I've tried these changes, but they have made no difference to the plan selection:

  • drop all other dbs except postgres, template0, template1
  • increase RAM for buffers
  • VACUUM FULL ANALYZE for both tables
  • REINDEX TABLE child
  • ALTER TABLE child ALTER COLUMN parent_id SET STATISTICS 10000
  • SELECT pg_stat_reset()
  • redorder WHERE operands
  • changing random_page_cost to 1.0 (storage is SSD)
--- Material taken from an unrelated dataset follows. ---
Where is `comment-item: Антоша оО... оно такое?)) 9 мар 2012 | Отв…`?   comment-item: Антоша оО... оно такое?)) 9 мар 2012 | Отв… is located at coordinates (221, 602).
The planner generates the desired plan if HashAggregates are disabled.

Changing ndistinct to something more like the actual number of unique parent_ids tends to make the planner generate the slower plan in the console.

* As reported by pgbadger, slow queries > 100ms being logged

Best Answer

Eventually I found this Q&A on StackOverflow, asserting that adding OFFSET = 0 to a subquery prevents the query planner from inlining the subquery. Applying this change made the planner consistently* generate an efficient query in psql and in the application.

EXPLAIN (ANALYZE, BUFFERS) SELECT "parent"."id" FROM "parent"
                        WHERE EXISTS
                         (SELECT 1 FROM child
                            WHERE "child"."parent_id" = "parent"."id" OFFSET 0);
                                                                            QUERY PLAN                                                                            
------------------------------------------------------------------------------------------------------------------------------------------------------------------
 Seq Scan on parent  (cost=0.00..2739.35 rows=2375 width=4) (actual time=0.185..16.813 rows=1795 loops=1)
   Filter: (SubPlan 1)
   Rows Removed by Filter: 2955
   Buffers: shared hit=16342
   SubPlan 1
     ->  Index Only Scan using child_parent_id_index on child  (cost=0.43..3533.66 rows=31652 width=4) (actual time=0.003..0.003 rows=0 loops=4750)
           Index Cond: (parent_id = parent.id)
           Heap Fetches: 2025
           Buffers: shared hit=16211
 Planning Time: 0.328 ms
 Execution Time: 16.988 ms
(11 rows)

This is an effective workaround, but somewhat unsatisfactory because:

  • we're preventing the planner from selecting a more efficient plan, if one exists
  • we still don't understand why the planner generated different plans in psql and the application

*The log reported 33 slow queries, which is an acceptable reduction from 1600.